Suppose $u,f$ periodic and smooth in $Q=[0,1]^n$ such that $\Delta u=f$. Show that for each $i,j$, $$\int_Q \left| \frac{\partial^2 u}{\partial x_i \, \partial x_j} \right|^2 \leq C \int_Q |f|^2.$$
My attempt so far: In previous parts of the problem, we have been asked to find the Fourier series for $f$ in terms of the Fourier series of $u$, $$u(x)=\sum_{k\in \mathbb{Z}^n}\hat{u}(k)e^{2\pi i \langle x,k\rangle}.$$
I come up with $$f(x) = \sum_{k\in \mathbb{Z}^n \setminus 0}\hat{u}(k)(2\pi i)^2 \|k\|^2 e^{2\pi i \langle x,k\rangle}.$$
Now if I try to write $\frac{\partial^2 u}{\partial x_i \, \partial x_j}$ in a series, I get
$$\sum_{k\in \mathbb{Z}^n}\hat{u}(k)(2\pi i )^2k_ik_je^{2\pi i \langle x,k \rangle},$$
and now my idea has been to compare the $\ell^2$ norms of the sequences of coefficients. In this question I tried to come up with a relevant inequality, but found that what I was looking for was impossible. Any ideas?

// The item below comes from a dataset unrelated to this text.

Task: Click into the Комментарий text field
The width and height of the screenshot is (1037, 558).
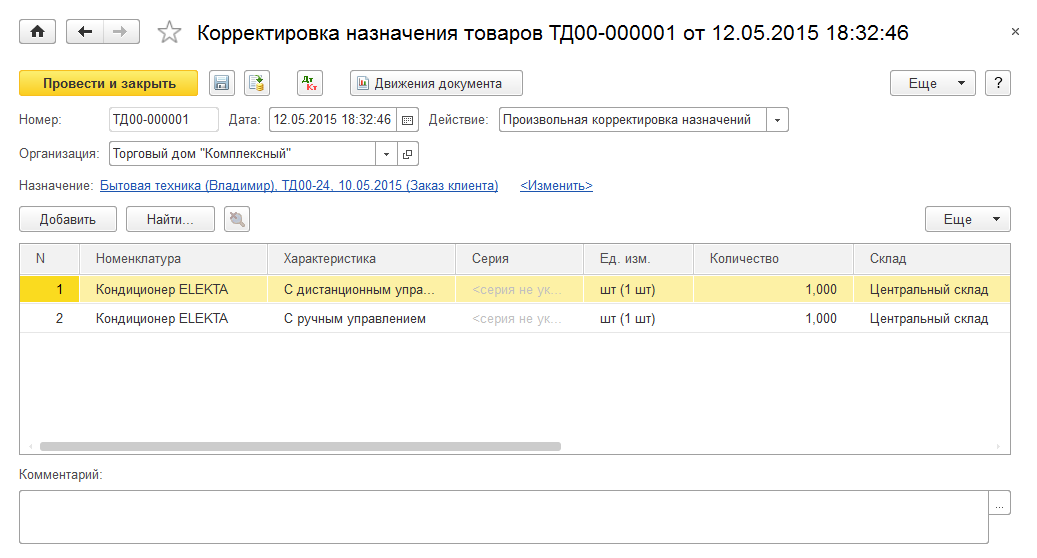Action: (503, 516)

The Fourier series approach is exactly on target, and the negative answer to your other question was merely a result of the question being misstated.

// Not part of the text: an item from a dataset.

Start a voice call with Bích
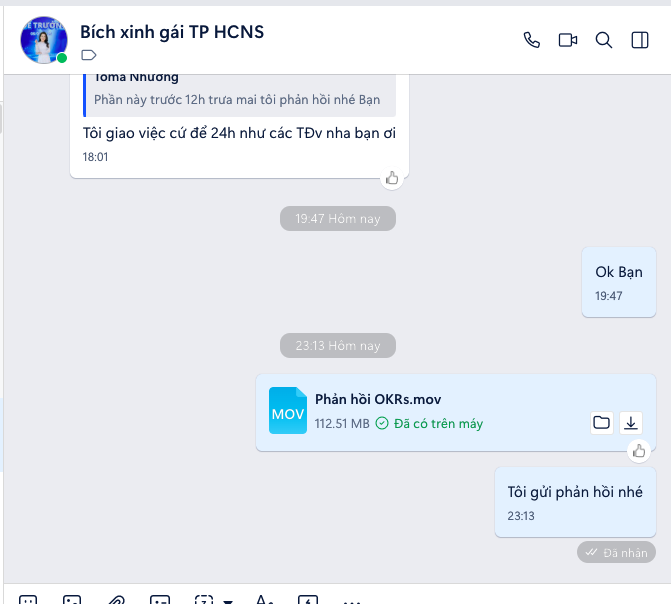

For every $x\in\mathbb R^n$ and every pair of indices $i,j$,
$$|x_ix_j|\le \sum_{r=1}^n x_r^2 $$ It is tempting to put $\frac12 $ on the right, but this does not work when $i=j$. Indeed, when the function depends on $x_1$ only, the second derivative in $x_1$ is exactly the same as the Laplacian. So, $C=1$ cannot be improved.